CLI Magic: Transform your audio files with SoX

1503

Author: Shashank Sharma

Sound eXchange (SoX) is a command-line sound sample translator. This Swiss Army knife of sound tools can be used to convert file formats of your audio files, and to apply sound effects such as echo, fade-in/out, and chorus to jazz up your music with just a few keystrokes.

If you don’t already have SoX installed on your system, the source is available on the project page. Fedora and Debian users can get it with yum and apt-get respectively.

SoX supports more than 20 formats; for a list of supported file formats, run sox -h. Converting files is as simple as sox file.mp3 new.ogg.

SoX can work with both self-describing audio file formats and header-less data files. The self-describing formats contain a header that specifies all the characteristics of the audio file, such as audio sample rate, data size, encoding, and number of channels, and can additionally contain information such as a copyright notice or a description of the audio file. The header-less data, also known as raw data, provides no information about the audio. To determine what SoX can tell you about the file, use a command like sox filename.wav -e stat.

Basic effects

While converting between formats does come in handy at times, I use SoX primarily to apply effects to my music collection. The syntax for applying effects to self-describing formats is sox inputfile outputfile effects. Use sox OPTIONS inputfile outputfile effects if you are working with raw data, where OPTIONS describes the sample rate, number of channels, and other such characteristics. By default, SoX does not overwrite the input file with any new effects, and only one effect can be applied to a file at a time.

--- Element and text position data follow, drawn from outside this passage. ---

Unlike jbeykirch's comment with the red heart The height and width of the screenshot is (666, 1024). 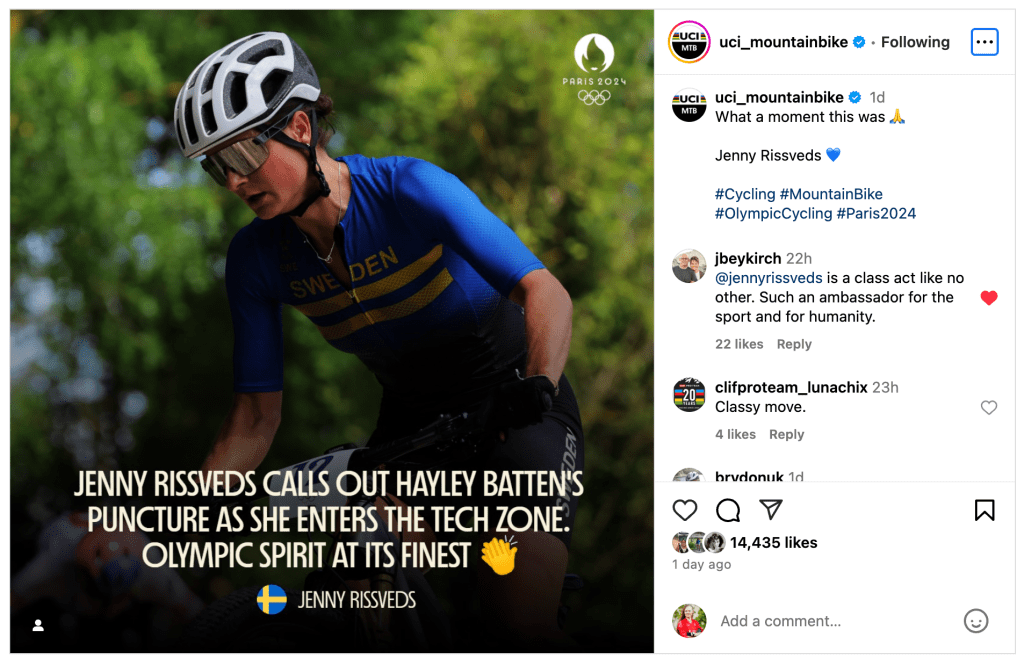tap(989, 298)
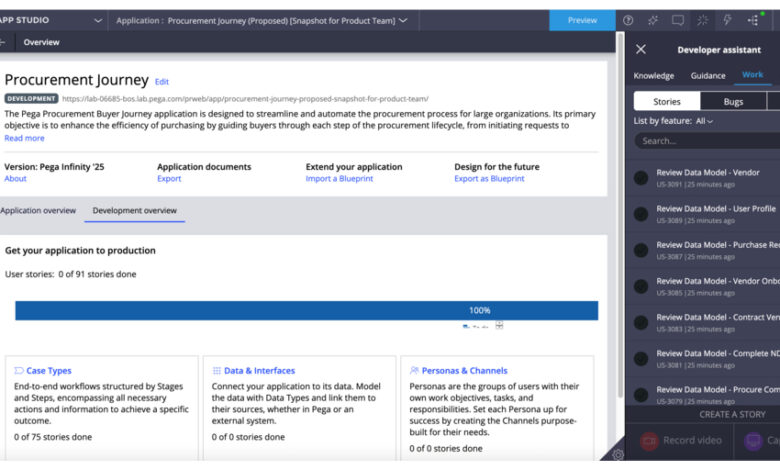Viewport: 780px width, 470px height.
Task: Click the Preview button
Action: [582, 20]
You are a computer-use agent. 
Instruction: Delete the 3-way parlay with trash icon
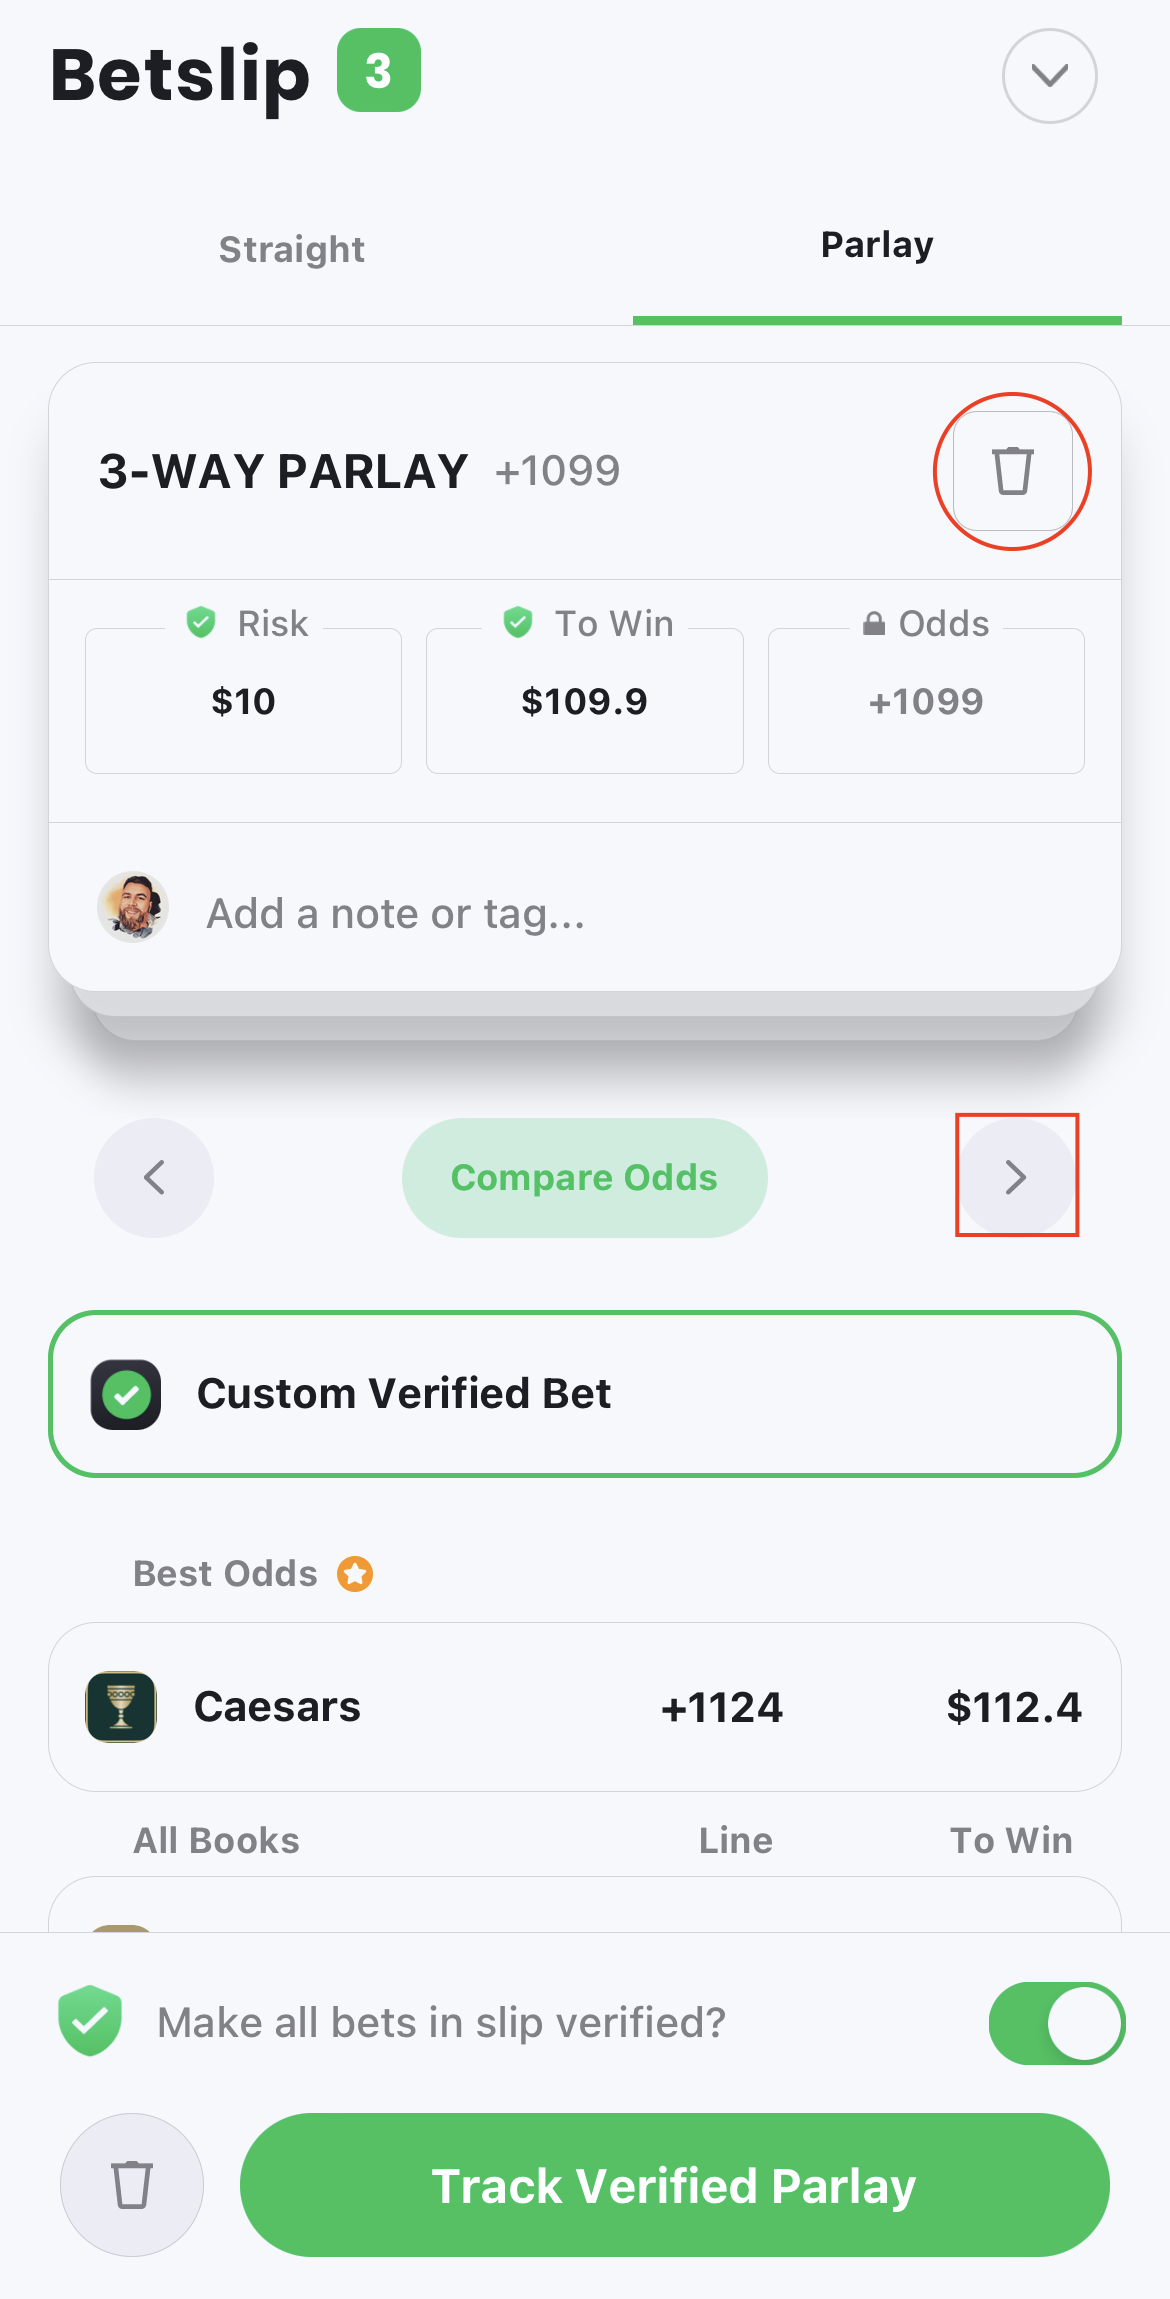pos(1012,471)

To remove parts from either end of an audio file, use the -trim function. This is useful when you want to remove silence from the beginning or end of a song. It accepts two values, start and length. start defines the starting point and length the duration of the file — not a position in the track. Both values are in seconds.

The trim function is a little tricky to understand. Suppose you wish to create a new file with only the first 20 seconds. sox musicfile.wav new.wav trim 0 20 would create new.wav which is just a 20-second clip from musicfile.wav. The initial zero is the start and 20 is the duration. Similarly, if you want to remove the first 20 seconds of a file and keep the rest, use the command sox musicfile.wav newfile.wav 20 740. Here 20 is the start point and 740 is the original length minus the first 20 seconds. You can determine the length of the track with sox filename.wav -e stat.

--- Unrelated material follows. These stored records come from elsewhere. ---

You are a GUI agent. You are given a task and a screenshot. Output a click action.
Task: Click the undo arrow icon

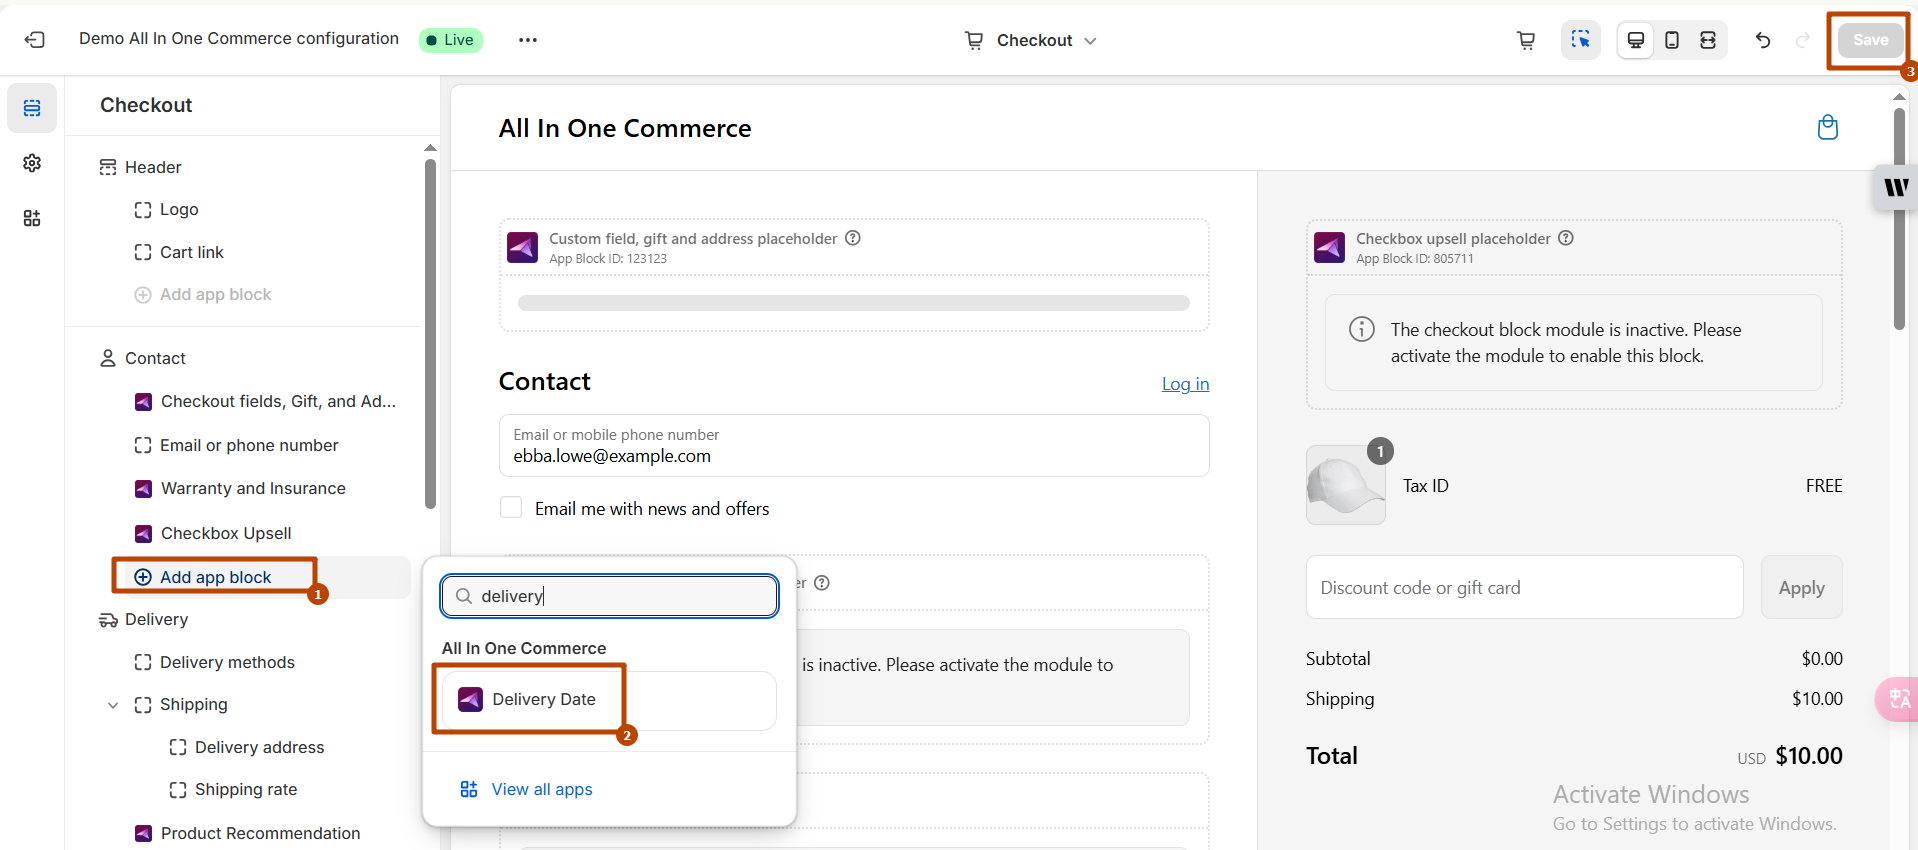(x=1763, y=40)
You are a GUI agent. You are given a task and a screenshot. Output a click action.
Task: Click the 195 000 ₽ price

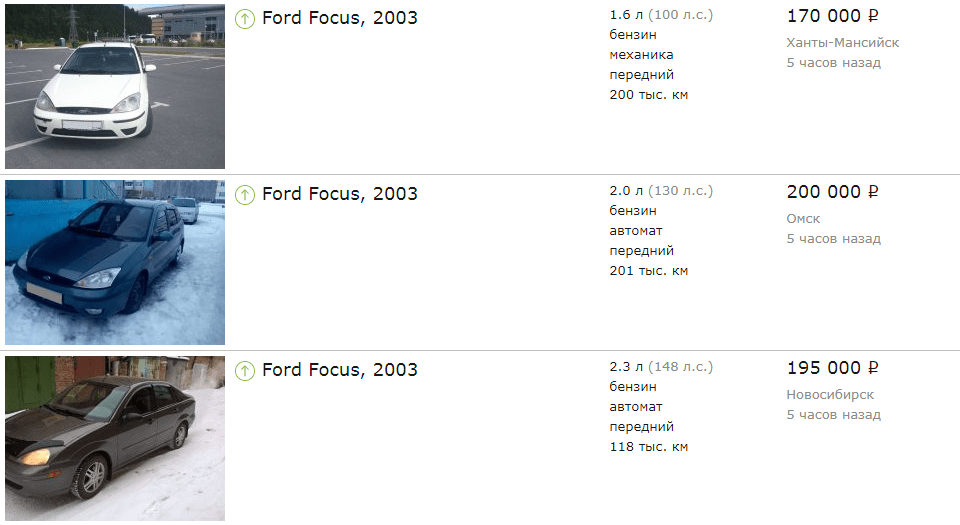[832, 368]
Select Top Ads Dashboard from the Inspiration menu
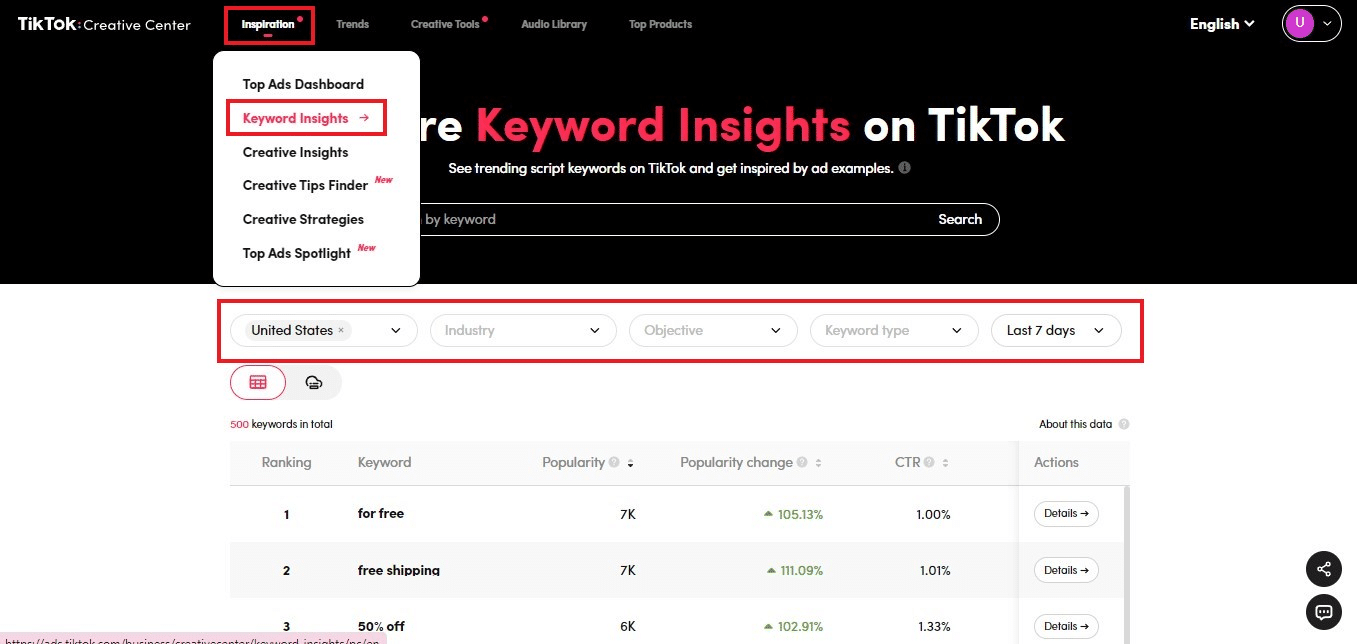 pos(303,84)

You can add a fade-in or -out effect to a song. The former increases the volume from zero to maximum slowly over a few seconds while the latter decreases the volume before the song ends. You need to know the length of the track to apply a fade-out effect.

The syntax in the man page, fade fade-in-length [ stop-time [ fade-out-length ] ], is a little hard to interpret. Fade-in/out effects can be applied to a file simultaneously. So, sox song.mp3 faded.mp3 fade 5 240 8 creates a fade-in/out effect, where volume increases from zero to maximum in 5 seconds. 240 is the stop time or the total length of the file and 8 is the fade-out length. You don’t need the second and the last value if you only want a fade-in effect. Similarly, setting the first value to zero would create only a fade-out effect.

Other effects

I find it amusing to play with the volume knob, raising and lowering the volume, whenever a friend is driving me someplace. You can get the same effect with vibro, which uses a sine wave as the volume knob. sox sound.wav trouble.wav vibro speeddepth creates the effect. Speed is the value of the wave in Hz — it cannot be more than 30 — and depth is the volume level that the sine wave cuts. The default depth is 0.5 and maximum is 1.0.

To speed up or slow down the sound of a file, use speed to modify the pitch and the duration of the file. sox audio.wav new.wav speed factor raises the speed and reduces the time. The default factor, 1.0, makes no change to the audio, while a 3.0 factor would reduce the time to a third and triple the pitch. To change only the pitch of a file without altering its duration, you should use pitch.

Effects like chorus, echo, and phaser require mostly the same options. You need to specify gain-in, gain-out, delay, and decay, and some other options. For example, to apply an echo effect, run sox file.wav withecho.wav echo gain-in gain-out delay decay. The gain-in and gain-out are volume levels, and delay and decay are specified in milliseconds. Using longer delays will give you an “open air concert in the mountains” effect. Sadly, these effects cannot be used on an MP3 file as they provide no encoding support.

Conclusion

While not as sophisticated as Audacity, SoX has its own advantages. The various effects and their option require some getting used to, but once you read the man page, you are pretty much put on track. You’ll need to experiment a little with the delay/decay, fade-in/out, etc., and this is when soxexam, a SoX examples utility, comes handy. Run man soxexam for detailed examples that explain the various options of several effects.

Shashank Sharma is studying for a degree in computer science. He specializes in writing about free and open source software for new users.